Stored data:
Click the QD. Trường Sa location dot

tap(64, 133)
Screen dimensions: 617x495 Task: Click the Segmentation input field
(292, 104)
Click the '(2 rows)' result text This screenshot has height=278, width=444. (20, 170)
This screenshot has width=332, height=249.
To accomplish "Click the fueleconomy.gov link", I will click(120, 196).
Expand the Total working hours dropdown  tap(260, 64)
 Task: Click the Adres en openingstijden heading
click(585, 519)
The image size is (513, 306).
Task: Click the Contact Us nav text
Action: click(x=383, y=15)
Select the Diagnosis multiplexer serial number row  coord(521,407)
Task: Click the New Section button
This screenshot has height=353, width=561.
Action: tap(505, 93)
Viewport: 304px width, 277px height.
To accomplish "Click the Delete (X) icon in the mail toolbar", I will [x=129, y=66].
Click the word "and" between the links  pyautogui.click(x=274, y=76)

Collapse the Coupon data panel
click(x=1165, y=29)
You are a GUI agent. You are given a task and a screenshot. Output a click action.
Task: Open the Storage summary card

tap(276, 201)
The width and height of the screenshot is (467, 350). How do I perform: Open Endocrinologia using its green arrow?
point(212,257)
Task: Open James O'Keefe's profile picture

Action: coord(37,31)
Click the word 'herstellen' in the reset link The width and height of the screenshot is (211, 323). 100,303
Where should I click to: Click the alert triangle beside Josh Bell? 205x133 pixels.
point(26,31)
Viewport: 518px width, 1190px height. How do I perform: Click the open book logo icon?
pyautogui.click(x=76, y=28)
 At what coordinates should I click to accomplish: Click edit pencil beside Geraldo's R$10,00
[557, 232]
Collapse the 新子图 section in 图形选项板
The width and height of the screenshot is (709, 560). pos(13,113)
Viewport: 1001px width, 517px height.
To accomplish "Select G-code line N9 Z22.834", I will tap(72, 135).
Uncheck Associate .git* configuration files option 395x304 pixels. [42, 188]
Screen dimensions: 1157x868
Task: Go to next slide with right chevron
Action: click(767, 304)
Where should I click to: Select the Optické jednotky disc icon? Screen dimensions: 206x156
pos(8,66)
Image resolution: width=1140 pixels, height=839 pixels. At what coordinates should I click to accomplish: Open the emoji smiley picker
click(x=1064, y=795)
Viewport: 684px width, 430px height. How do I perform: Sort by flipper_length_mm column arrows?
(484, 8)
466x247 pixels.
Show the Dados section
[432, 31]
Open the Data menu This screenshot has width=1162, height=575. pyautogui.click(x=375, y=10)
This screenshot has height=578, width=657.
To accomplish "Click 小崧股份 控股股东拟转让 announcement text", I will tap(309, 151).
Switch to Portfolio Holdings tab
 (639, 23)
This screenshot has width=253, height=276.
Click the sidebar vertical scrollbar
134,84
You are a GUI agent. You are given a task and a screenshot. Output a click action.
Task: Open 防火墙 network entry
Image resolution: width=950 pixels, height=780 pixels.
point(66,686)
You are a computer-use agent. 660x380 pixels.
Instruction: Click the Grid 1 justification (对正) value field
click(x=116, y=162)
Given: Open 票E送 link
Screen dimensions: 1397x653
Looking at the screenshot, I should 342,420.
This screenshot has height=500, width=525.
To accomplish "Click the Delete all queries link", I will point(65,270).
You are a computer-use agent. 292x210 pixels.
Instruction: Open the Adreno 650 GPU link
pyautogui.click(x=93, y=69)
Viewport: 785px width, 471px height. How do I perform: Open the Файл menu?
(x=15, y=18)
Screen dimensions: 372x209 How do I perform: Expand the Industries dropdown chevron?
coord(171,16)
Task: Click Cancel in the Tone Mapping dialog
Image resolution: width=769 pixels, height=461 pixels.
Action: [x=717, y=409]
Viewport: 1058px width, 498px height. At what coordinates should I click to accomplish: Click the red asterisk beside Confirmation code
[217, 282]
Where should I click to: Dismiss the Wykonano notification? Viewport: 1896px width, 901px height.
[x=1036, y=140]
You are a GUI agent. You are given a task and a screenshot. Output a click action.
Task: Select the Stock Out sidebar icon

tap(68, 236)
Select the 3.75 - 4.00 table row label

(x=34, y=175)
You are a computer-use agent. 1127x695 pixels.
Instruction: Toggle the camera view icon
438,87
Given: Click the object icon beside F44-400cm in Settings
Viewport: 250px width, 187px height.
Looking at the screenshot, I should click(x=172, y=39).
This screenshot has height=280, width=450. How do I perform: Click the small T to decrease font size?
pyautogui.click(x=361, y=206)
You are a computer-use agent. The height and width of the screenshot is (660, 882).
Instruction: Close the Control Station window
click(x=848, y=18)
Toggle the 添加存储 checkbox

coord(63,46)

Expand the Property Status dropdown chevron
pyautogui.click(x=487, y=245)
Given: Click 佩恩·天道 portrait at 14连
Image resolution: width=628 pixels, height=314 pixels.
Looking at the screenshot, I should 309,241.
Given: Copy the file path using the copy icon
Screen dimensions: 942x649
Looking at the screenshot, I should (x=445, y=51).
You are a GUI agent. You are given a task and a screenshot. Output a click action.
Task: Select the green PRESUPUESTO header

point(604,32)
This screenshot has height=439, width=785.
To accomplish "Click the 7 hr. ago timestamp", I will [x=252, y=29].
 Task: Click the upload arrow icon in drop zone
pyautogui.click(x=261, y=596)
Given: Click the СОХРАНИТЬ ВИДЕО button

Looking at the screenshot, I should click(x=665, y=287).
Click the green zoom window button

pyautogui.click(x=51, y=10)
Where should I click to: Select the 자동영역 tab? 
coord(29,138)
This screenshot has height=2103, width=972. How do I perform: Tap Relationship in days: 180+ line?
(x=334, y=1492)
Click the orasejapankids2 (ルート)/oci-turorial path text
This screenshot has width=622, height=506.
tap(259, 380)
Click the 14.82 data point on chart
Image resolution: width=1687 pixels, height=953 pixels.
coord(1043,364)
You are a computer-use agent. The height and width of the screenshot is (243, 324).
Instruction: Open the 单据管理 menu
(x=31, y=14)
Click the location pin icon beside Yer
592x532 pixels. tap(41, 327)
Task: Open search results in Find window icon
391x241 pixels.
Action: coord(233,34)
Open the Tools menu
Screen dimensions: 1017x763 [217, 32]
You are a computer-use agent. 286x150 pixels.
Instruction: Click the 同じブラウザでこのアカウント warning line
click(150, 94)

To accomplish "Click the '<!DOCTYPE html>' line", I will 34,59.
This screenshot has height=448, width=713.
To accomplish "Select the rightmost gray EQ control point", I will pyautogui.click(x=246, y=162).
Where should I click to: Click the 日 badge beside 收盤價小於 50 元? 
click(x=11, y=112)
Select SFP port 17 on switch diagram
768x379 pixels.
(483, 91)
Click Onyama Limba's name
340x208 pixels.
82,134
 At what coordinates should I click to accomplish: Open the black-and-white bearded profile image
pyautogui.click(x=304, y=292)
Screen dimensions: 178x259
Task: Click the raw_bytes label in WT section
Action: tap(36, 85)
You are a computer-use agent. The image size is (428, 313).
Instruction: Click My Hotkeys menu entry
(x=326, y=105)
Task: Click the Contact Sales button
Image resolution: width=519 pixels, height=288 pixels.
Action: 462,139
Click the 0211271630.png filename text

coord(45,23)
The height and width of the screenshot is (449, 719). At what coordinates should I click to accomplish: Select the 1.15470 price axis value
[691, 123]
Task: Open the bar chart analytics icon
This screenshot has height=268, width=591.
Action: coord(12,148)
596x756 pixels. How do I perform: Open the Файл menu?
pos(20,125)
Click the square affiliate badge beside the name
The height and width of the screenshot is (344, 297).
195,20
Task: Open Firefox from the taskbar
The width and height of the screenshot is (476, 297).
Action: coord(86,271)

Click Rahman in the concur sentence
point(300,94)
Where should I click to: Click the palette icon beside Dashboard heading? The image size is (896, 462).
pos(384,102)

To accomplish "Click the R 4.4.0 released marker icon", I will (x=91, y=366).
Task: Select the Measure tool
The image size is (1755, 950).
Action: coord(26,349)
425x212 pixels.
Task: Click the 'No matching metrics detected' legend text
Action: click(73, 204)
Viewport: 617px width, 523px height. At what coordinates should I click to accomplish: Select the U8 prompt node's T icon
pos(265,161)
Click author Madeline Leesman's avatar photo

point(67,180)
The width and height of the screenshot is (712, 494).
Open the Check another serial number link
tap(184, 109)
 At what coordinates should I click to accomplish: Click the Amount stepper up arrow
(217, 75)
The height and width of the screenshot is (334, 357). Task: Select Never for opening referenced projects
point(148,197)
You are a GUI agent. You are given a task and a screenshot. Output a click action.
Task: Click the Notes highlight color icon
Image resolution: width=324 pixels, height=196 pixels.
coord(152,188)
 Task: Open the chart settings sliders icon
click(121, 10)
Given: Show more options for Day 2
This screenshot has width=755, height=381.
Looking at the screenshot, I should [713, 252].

_WORK TO COMPLETE:_ Up to and including the line with "Task: Click the New Section button", repeat the entries exactly, beginning at their first line.

_WRITTEN RESPONSE:_
Click the QD. Trường Sa location dot

tap(64, 133)
Screen dimensions: 617x495 Task: Click the Segmentation input field
(292, 104)
Click the '(2 rows)' result text This screenshot has height=278, width=444. (20, 170)
This screenshot has width=332, height=249.
To accomplish "Click the fueleconomy.gov link", I will click(120, 196).
Expand the Total working hours dropdown  tap(260, 64)
 Task: Click the Adres en openingstijden heading
click(585, 519)
The image size is (513, 306).
Task: Click the Contact Us nav text
Action: click(x=383, y=15)
Select the Diagnosis multiplexer serial number row  coord(521,407)
Task: Click the New Section button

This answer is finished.